The current simulations used a simplified fluid dynamics model, in which the vessel wall motion was not considered in the simulation and simple constant pressure BCs were applied. A detailed sensitivity mesh analysis was then performed for the fluid simulation, leading to choosing the mesh described in the methods as an optimal one. In preliminary simulations, a fluid–structure interaction (FSI) model was investigated for the present geometry, using vessel wall parameters from Raghavan and Vorp;³⁶ however, the results showed no significant differences in the flow results and derived haemodynamic wall-related parameters in this case, and the simulation time was impractically long for finer meshes. The compliance of the vasculature in AD patients has been observed to be altered,³⁷ and hence quantification of vessel wall parameters in healthy patients is not applicable to this study. Furthermore, the observed calcification would likely alter local wall properties.

Results may differ in other arterial locations of increased compliance (e.g. the main aorta), which is a flow case that has been studied by the authors in the context of AD.³⁸ However, the difficulty of the set-up and the effects of parameter uncertainty were significantly increased and simulation time increased more than 10-fold. FSI simulations utilising detailed knowledge of the vessel wall properties might further increase the accuracy of the simulations. Likewise, if detailed BC data were available, then the accuracy of the fluid dynamics simulation would likely be improved. However, given the comparison with preliminary FSI results for this region, computational time and difficulty of set-up, the model used here was deemed as a very-good compromise as the parameters used in this study enabled relatively successful identification of the plaque/calcification regions, indicating that such modifications to the mechanical aspects of the simulation would likely only provide incremental improvements to the predictive capability of the model at the expense of a significant increase in complexity and computational expense.

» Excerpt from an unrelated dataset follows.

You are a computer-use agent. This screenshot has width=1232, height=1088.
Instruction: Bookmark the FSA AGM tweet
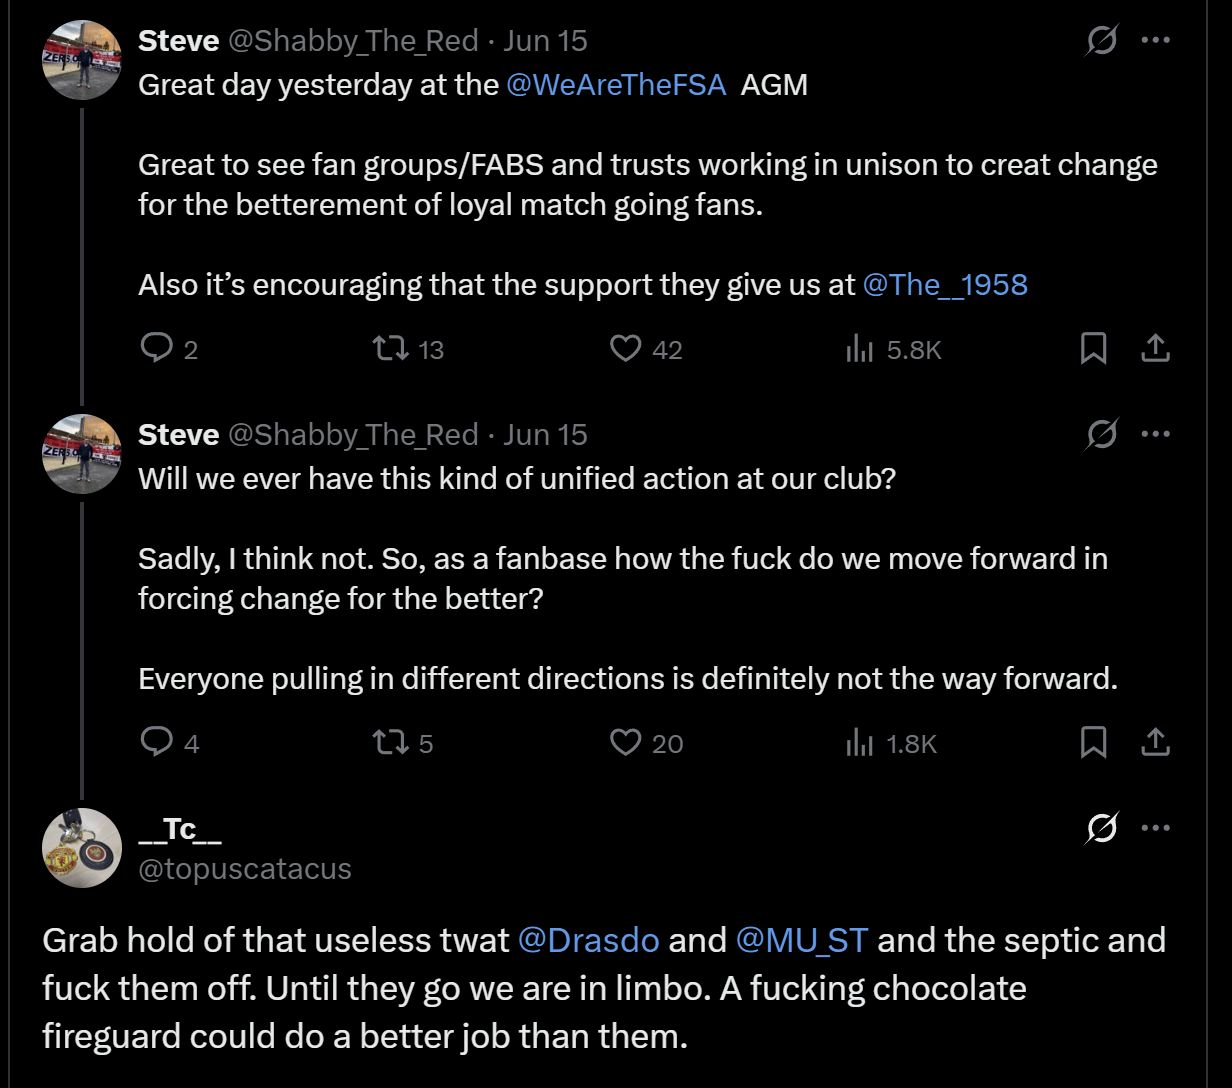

Future work will involve longitudinal studies of a small cohort of patients to further analyse the predictive ability of the model and to establish how dependent the model efficacy is on model parameters; this will include additional methods for plaque quantification for the comparison of simulation results with in vivo data. Recent work^39,40 shows the development of new statistical methods to establish quantitative correlations between simulations and in vivo data with respect to plaque location. These are approaches that we would be keen to use for future, multipatient studies. We would like to emphasise, however, that the focus of this article is on the use and potential of multiscale modelling and simulation tools and the development of interpretable, physiologically-based metrics to understand plaque location.

Conclusion

In this study, regions of vessel wall calcification and plaque formation were predicted using a multifactorial, multiscale modelling approach. The method combined fluid dynamics simulation with a mathematical model of transendothelial LDL transport, in order to estimate the volume flux through leaky junctions. The predicted distributions of the volume flux were compared with the regions of the vessel wall corresponding to calcified regions and plaques, as interpreted from the original CT scans. The interface between the fluid dynamics and biochemical models is the WSS index, which is used to estimate an ECSI, which influences the hydraulic conductivity and hence the volume flux through the endothelium (J_v). Rather than the typical TAWSS or OSI, a combined index, termed HOLMES, was used to emphasise regions of highly oscillatory, low-magnitude WSS, in agreement with several studies implicating this WSS environment as particularly deleterious for the endothelium. The results showed that the model was able to predict the majority of the sites of calcification observed in the CT scan images and only failed to identify a few small regions. These results highlight the benefits of using a multiscale, multifactorial approach to simulating cardiovascular diseases, rather than focusing only on the mechanics or the biology. Future large-scale studies will enable identification of stricter guidelines for identifying plaques/calcified regions, and thereby further increase the predictive power of the model.